REQUIRED ACTIONS:
a: Translate into Spanish this sentence from the text on Musharraf and Pakistan: "Consequently, since Pakistan's elections last year, the new government has surrendered larger and larger areas of the country to the Taliban."
b: Summarize the text on Musharraf and Pakistan in two sentences.

TEXT SECTION:

+===+

Vigilant in maintaining his power, for years Musharraf repressed all voices calling for democratic transformation. For their part democrats in places like Pakistan's Supreme Court were not friends of the West. They did not oppose the Taliban and al-Qaida. Rather their enemies were Musharraf and the US which kept him in power.
Responding to a sudden urge to encourage the forces of democracy in Pakistan, while advocating their abandonment throughout the Arab world, secretary of state Condoleezza Rice compelled Musharraf first to resign as head of the Pakistani military - thus ending his control over the country's jihadist ISI intelligence services and over the pro-jihadist military. Then she forced him to accept open elections, which unsurprisingly, he lost.
The democrats who replaced him had absolutely no influence over either the ISI or the military and realized that their power and their very lives were in the Taliban's hands. Consequently, since Pakistan's elections last year, the new government has surrendered larger and larger areas of the country to the Taliban. Indeed, today the Taliban either directly control or are fighting for control over the majority of Pakistani territory. Moreover, the Taliban and al-Qaida have intensified their war in Afghanistan and are making significant gains in that country as well.

+===+

DATASET ROWS:
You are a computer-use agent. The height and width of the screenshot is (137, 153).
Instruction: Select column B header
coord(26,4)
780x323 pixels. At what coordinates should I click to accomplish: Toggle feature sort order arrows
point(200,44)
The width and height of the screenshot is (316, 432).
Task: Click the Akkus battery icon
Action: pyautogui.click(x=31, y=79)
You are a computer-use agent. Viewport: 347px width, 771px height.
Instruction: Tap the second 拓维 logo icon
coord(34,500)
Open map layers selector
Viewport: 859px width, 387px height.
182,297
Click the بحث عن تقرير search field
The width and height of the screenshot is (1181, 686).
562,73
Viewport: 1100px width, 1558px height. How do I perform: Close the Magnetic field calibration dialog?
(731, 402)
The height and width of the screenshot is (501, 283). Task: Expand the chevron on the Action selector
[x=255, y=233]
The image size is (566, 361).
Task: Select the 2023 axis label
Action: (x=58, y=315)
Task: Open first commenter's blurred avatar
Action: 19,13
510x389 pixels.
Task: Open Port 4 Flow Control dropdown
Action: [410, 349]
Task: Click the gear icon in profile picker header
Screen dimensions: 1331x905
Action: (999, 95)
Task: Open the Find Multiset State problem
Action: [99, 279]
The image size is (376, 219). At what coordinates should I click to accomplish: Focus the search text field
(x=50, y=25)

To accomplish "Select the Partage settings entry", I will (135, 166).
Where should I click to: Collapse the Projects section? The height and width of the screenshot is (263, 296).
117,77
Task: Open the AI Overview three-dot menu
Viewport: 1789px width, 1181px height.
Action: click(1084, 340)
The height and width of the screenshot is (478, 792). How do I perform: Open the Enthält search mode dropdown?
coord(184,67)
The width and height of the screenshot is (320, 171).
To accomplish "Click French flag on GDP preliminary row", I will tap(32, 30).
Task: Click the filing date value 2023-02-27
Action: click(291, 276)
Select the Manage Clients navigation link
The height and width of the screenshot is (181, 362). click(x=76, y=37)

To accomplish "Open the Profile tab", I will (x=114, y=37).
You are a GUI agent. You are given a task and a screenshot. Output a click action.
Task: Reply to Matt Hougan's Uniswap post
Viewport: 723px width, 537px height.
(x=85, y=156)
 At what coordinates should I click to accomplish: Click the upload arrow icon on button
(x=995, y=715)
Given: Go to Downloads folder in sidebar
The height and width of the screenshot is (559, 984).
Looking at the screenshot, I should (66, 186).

+===+

ANSWER LIST:
a: En consecuencia, desde las elecciones de Pakistán del año pasado, el nuevo gobierno ha cedido áreas cada vez más grandes del país a los talibanes.

b: Musharraf repressed calls for democracy for years until Condoleezza Rice compelled him to resign as head of the military and then to accept open elections, which he lost. The democrats who replaced him had no influence over the ISI or the military, and since the elections their government has surrendered ever larger areas of Pakistan to the Taliban, while the Taliban and al-Qaida are also making significant gains in Afghanistan.